As she left her position as the United States Secretary of State on February 1, Hillary Clinton gave thanks to her staff, and reminded them of the correlation between gender equality and economic and social prosperity, as well as peace. The following is an excerpt from her remarks.
Then there’s human rights and our support for democracy and the rule of law, levers of power and values we cannot afford to ignore. In the last century, the United States led the world in recognizing that universal rights exist and that governments are obligated to protect them. It’s not a coincidence that virtually every country that threatens regional and global peace is a place where human rights are in peril or the rule of law is weak.
More specifically, places where women and girls are treated as second-class, marginal human beings. Just ask young Malala from Pakistan. Ask the women of northern Mali who live in fear and can no longer go to school. Ask the women of the Eastern Congo who endure rape as a weapon of war.

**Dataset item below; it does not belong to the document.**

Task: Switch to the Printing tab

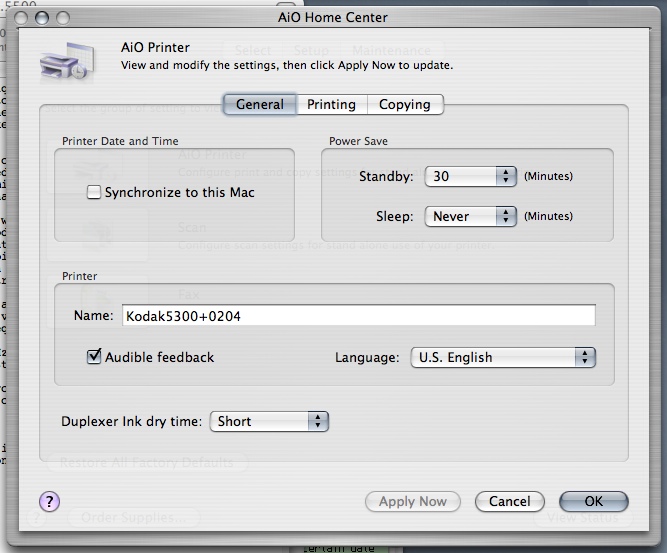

And that is the final lever that I want to highlight briefly. Because the jury is in, the evidence is absolutely indisputable: If women and girls everywhere were treated as equal to men in rights, dignity, and opportunity, we would see political and economic progress everywhere. So this is not only a moral issue, which, of course, it is. It is an economic issue and a security issue, and it is the unfinished business of the 21st century. It therefore must be central to U.S. foreign policy.
One of the first things I did as Secretary was to elevate the Office of Global Women’s Issues under the first Ambassador-at-Large, Melanne Verveer. And I’m very pleased that yesterday, the President signed a memorandum making that office permanent.
In the past four years, we’ve made we’ve made a major push at the United Nations to integrate women in peace and security-building worldwide, and we’ve seen successes in places like Liberia. We’ve urged leaders in Egypt, Tunisia, and Libya to recognize women as equal citizens with important contributions to make. We are supporting women entrepreneurs around the world who are creating jobs and driving growth.
So technology, development, human rights, women. Now, I know that a lot of pundits hear that list and they say: Isn’t that all a bit soft? What about the hard stuff? Well, that is a false choice. We need both, and no one should think otherwise.